Rev 22:7-9 Behold, I come quickly: blessed is he that keepeth the sayings of the prophecy of this book. And I John saw these things, and heard them. And when I had heard and seen, I fell down to worship before the feet of the angel which showed me these things. Then saith he unto me, See thou do it not: for I am thy fellow-servant, and of thy brethren the prophets, and of them which keep the sayings of this book: worship God.
In the verse preceding the lesson text, God, through His angelic messengers, confirmed the revelation seen, and recorded, by the apostle John, as being faithful and true, and must shortly be done. The prophetic symbolism used in this letter, foretold of events that would begin shortly after the recording of this book, that would directly and indirectly affect the church of Christ, God's kingdom on earth, over whom His Son Christ Jesus was appointed to reign. These historic, biblical events began to occur almost immediately after these truths were written, and continued to reveal future events that lead practically to the current age of Christianity.
The lesson text begins with the angel, introduced in verse 1 of this chapter, saying, Behold, I come quickly. Certainly the angel wasn't speaking of himself, but of Jesus Christ. In other words, Jesus, through this angel, was telling the world that He would soon make His final appearance on earth, His second coming, to gather His faithful followers, and transport them into heaven, where they would forever remain as their reward for obedience to God's New Testament commandments, which were recorded by the chosen disciples of Christ. Exactly when His appearing will be is not given. However, this we know: it will be soon according to the measure of time that only God, Christ Jesus, and others of divine nature truly comprehend. It certainly will nolt be according to the human reckoning of time. As this verse continues, the faithful followers of Christ Jesus are being referred in this manner: blessed is he that keepeth the sayings of the prophecy of this book. It can be said regarding the inspired words of the entire New Testament, that only those that hear the gospel message of eternal salvation, with open and receptive hearts, believe it to be that of God and His Son, Jesus, repent of their past sinful life, turn to serve God through His promised Messiah, confess Jesus to be the Christ, the promised Savior, and the Son of God, are cleansed of their sins through baptism into the body of Christ, and remain faithful to God thereafter: these will be blessed through the inheritance of eternal salvation.

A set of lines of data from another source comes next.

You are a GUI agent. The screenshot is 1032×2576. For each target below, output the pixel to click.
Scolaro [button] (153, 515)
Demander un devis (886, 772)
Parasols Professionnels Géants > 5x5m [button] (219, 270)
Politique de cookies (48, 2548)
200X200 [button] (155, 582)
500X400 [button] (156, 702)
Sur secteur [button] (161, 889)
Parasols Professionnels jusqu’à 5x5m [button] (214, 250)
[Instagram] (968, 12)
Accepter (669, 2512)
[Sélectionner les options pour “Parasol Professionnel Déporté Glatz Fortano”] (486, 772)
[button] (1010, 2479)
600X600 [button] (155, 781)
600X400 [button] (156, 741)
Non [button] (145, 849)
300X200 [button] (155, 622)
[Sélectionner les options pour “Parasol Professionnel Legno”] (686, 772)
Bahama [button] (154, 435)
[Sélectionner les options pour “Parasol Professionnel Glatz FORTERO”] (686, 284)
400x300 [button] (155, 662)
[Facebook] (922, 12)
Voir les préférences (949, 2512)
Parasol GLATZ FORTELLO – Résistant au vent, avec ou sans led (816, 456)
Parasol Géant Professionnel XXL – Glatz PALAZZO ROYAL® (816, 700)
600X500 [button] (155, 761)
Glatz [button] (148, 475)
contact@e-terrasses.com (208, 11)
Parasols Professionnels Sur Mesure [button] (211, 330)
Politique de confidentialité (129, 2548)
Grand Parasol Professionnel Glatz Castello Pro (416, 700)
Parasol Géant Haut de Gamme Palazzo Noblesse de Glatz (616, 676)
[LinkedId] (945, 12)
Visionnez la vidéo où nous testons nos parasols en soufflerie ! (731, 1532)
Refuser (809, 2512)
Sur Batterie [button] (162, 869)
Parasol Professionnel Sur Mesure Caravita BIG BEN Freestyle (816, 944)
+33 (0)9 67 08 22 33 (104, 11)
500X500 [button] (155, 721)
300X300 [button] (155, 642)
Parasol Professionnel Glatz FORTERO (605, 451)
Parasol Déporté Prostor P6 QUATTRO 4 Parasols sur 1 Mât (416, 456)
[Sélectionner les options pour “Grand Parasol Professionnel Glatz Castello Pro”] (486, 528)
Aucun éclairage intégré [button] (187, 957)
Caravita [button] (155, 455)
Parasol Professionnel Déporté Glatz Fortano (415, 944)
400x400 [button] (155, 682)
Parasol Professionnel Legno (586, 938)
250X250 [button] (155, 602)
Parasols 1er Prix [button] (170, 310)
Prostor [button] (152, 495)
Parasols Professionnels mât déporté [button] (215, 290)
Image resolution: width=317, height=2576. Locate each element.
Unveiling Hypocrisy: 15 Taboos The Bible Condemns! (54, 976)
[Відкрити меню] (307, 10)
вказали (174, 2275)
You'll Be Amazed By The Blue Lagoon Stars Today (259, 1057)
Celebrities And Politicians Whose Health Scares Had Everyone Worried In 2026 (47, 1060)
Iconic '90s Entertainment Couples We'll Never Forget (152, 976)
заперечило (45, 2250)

No doubt John was shown visions from heaven, and heard inspired messages, all of which symbolized what was to take place in the future of the church of Christ. When John saw these things, and heard them, he said that he fell down to worship before the feet of the angel which showed me these things, much like he did, as recorded in Revelation 19:10. John was experiencing something unique to him. No other being had ever been privileged to receive such spiritual visions and instructions as John did on this occasion. It must have been so awe-inspiring that John, being caught up in the extraordinary nature of this moment, felt as if he should pay homage to the angel through whom he received this revelation from God. Therefore, he thought it appropriate to express his gratitude by bowing down before the angel as an act of worshipful adoration.
From biblical history we know that angel worship, as well as the worship of the human leaders of apostate churches, was a common error of the early church. However, this passage alone is sufficient scriptural reason to prove the worship of any being other than God, either from earth or from heaven, is strictly forbidden. Mankind was created by God in His image; therefore our worship must be only toward Him. How can anyone justify bowing down and worshipping any being other than our Creator? The angel, himself, condemns John's actions, saying to him: See thou do it not: for I am thy fellow-servant, and of thy brethren the prophets, and of them which keep the sayings of this book. The angel tells John that he was not to be worshipped. The reason he gave was because he, like John, was a fellow-servant, just as thy brethren the prophets were also servants of God. This admonition would also preclude the worship of the "Virgin Mary" or any of a number of "Saints" by the authority of the apostate church of Rome.
Let it be assuredly known, that we are, according to this inspired text, and by many other Holy Spirit-inspired scriptures, to worship God,and to worship Him only!